Nursery crisis centers aim to reduce child abuse, support parents
Being a parent takes a lot of patience, but parents sometimes need help coping with a child they can’t control.
Nursery crisis centers are designed as a place to take children when parents are overwhelmed.
“All parents get to that point where they’re completely exasperated,” said Miriah Griffith, development director at Family Support Center.
Griffith said most child abuse is caused by a knee-jerk reaction, the moment when a parent has reached their boiling point. Nursery crisis centers are a place where parents can turn for help.

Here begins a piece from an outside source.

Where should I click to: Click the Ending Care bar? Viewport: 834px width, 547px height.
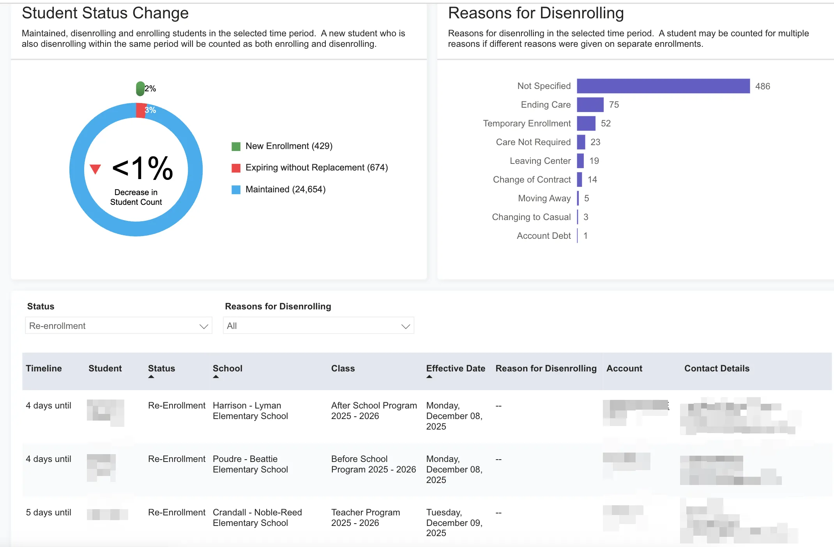click(x=590, y=105)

There are no income requirements, no lengthy questionnaire and no judgement. The nursery is for frustrated parents and caretakers watch over children for up to 72 hours at a time.
“Last year we actually received over 37,000 reports of suspected abuse or neglect,” said Elizabeth Sollis, Division of Child and Family services (DCFS) spokeswoman.
DCFS found more than 7,000 of those reports had some merit and the department takes in nearly 2,000 kids into foster care every year.
The Family Support Center has nurseries across the state, including three in Salt Lake County. There is one in Sugarhouse, Midvale and West Valley City and all of them operate 24 hours a day, seven days a week.
They take kids up to 11 years old. It is also a resource for single parents who may have a job interview, but don’t have the money of can’t find a babysitter.
The centers are funded through the state, but rely heavily on donations too.